Bristol Myers Squibb (BMS) has reported that the Phase III CheckMate-816 clinical trial of Opdivo (nivolumab) met the primary goal in people with resectable stage IB to IIIA non-small cell lung cancer (NSCLC).
Results from a prespecified interim analysis showed that treatment with Opdivo in combination with chemotherapy before surgical procedures demonstrated a clinically meaningful enhancement in event-free survival (EFS).
An inhibitor of programmed death-1 (PD-1) immune checkpoint, Opdivo can modulate the immune system to fight cancer.
The open-label, randomised, multicentre trial analysed Opdivo plus chemotherapy against chemotherapy alone as neoadjuvant therapy in subjects suffering from NSCLS, irrespective of PD-L1 expression.
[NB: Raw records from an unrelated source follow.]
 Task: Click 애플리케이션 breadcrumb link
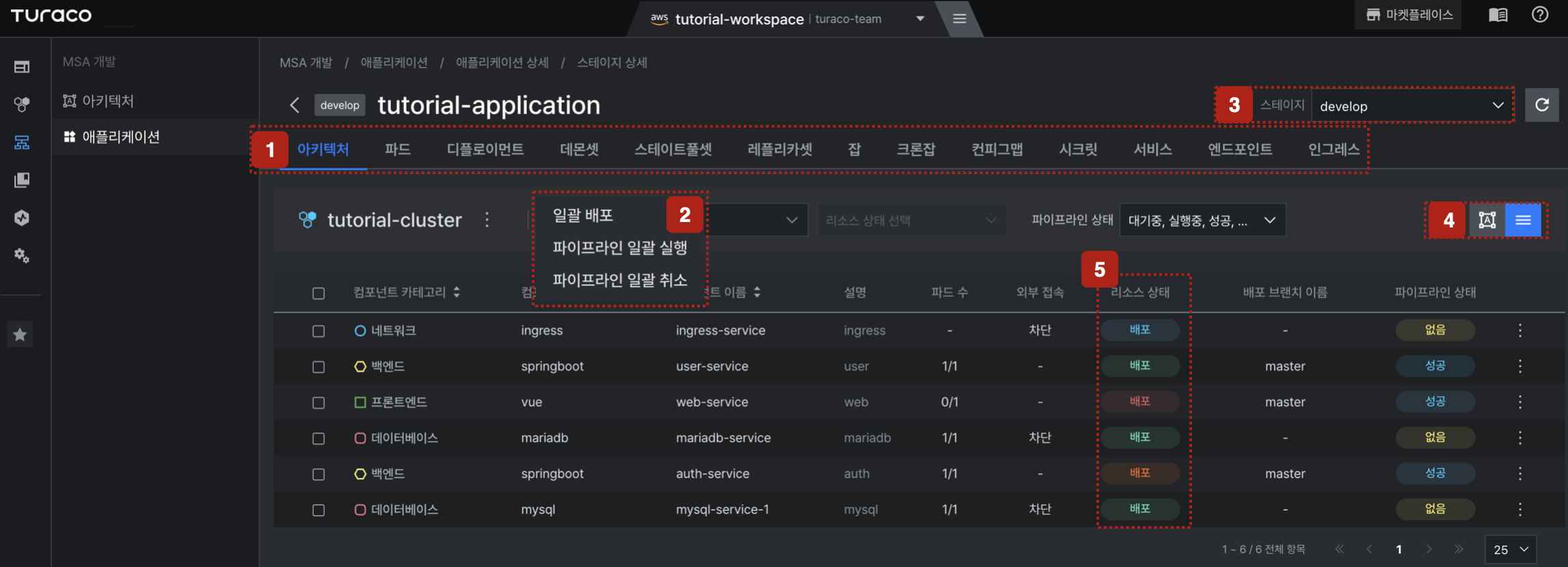coord(394,63)
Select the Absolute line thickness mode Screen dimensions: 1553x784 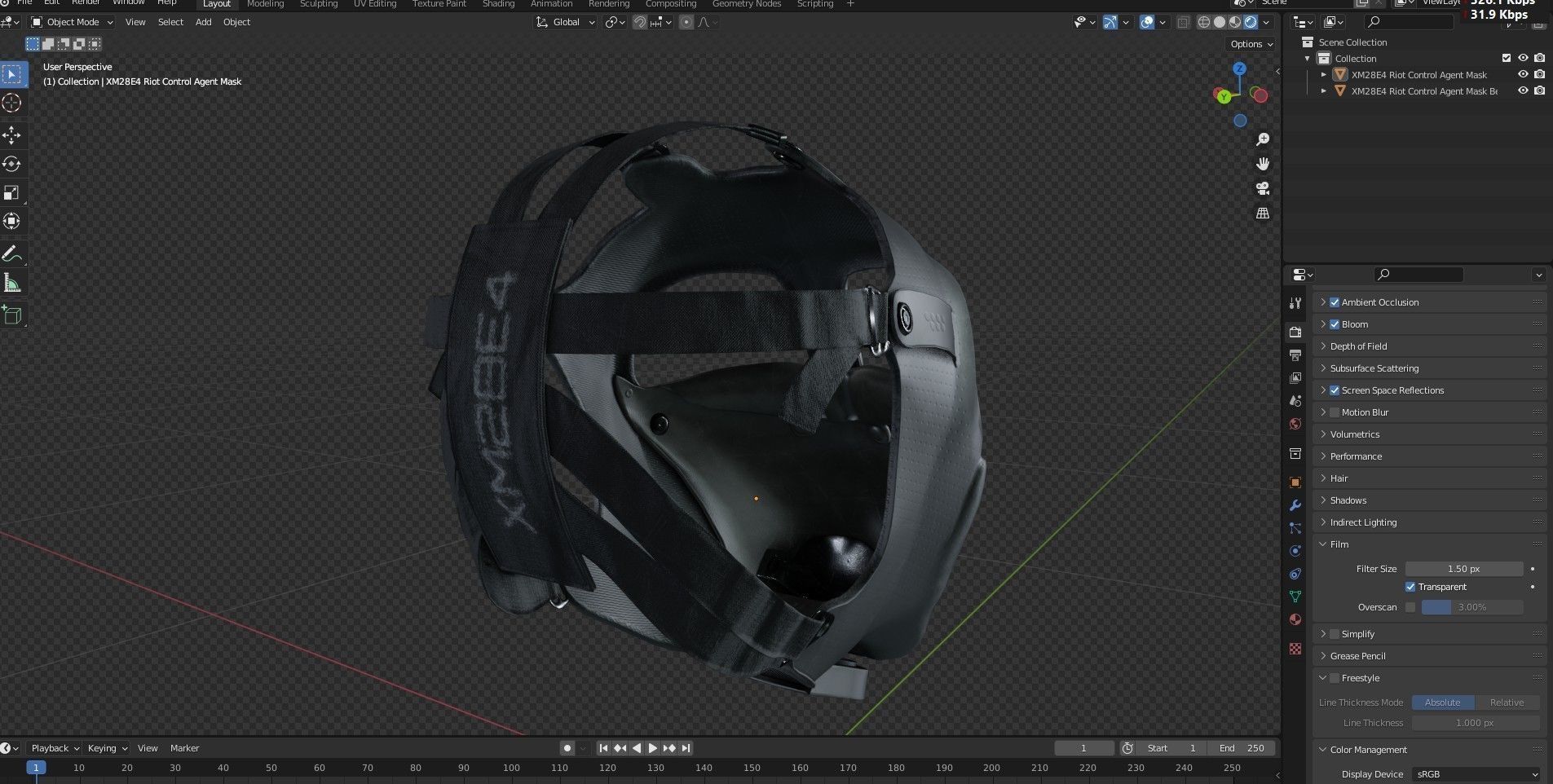(1443, 702)
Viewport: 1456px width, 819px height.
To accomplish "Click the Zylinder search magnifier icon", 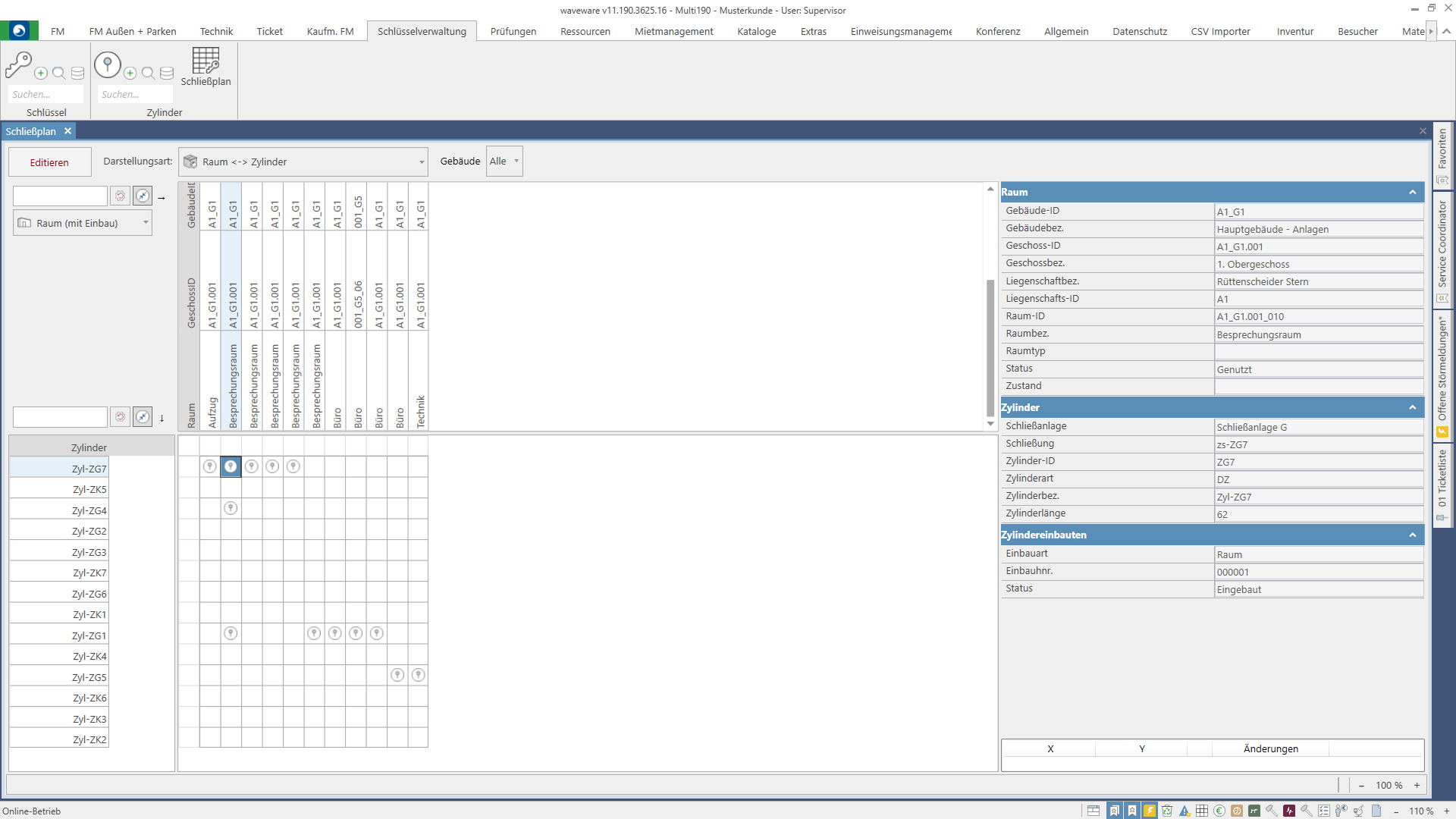I will (x=149, y=74).
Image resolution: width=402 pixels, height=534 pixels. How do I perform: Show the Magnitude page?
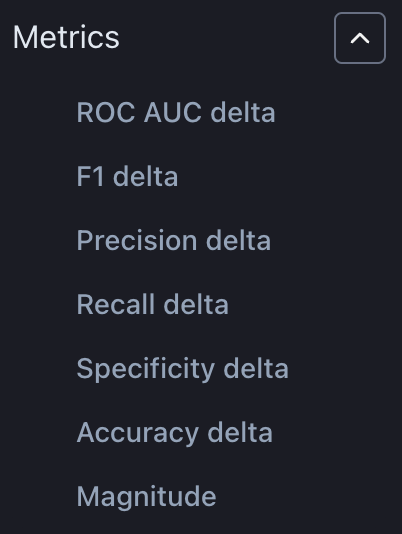click(146, 497)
Pathologic complete response (pCR) and EFS were the trial’s primary goals.
Overall survival, major pathologic response and time to death or distant metastases, were included as secondary goals.
As reported earlier, the combination treatment offered a substantial improvement in pCR.
In the trial, the safety profile of the combination treatment of Opdivo and chemotherapy was in line with the already reported data in NSCLC.
Bristol Myers Squibb vice-president and thoracic cancers development lead Abderrahim Oukessou said: “CheckMate-816 is the first Phase III trial with an immunotherapy-based combination to demonstrate a statistically significant and clinically meaningful benefit as a neoadjuvant treatment for patients with non-metastatic non-small cell lung cancer.
“The combination of Opdivo plus chemotherapy first showed a statistically significant improvement in pathologic complete response rate without impacting surgical outcomes and has now extended the time patients live free of disease progression, recurrence or death.”
On concluding the full analysis of data from the trial, the company plans to submit it to various health agencies.
In September this year, BMS has reported positive three-year data from the CheckMate-743 trial where Opdivo (nivolumab) plus Yervoy (ipilimumab) as first-line therapy provided a lasting survival benefit in patients with unresectable malignant pleural mesothelioma, irrespective of their histology.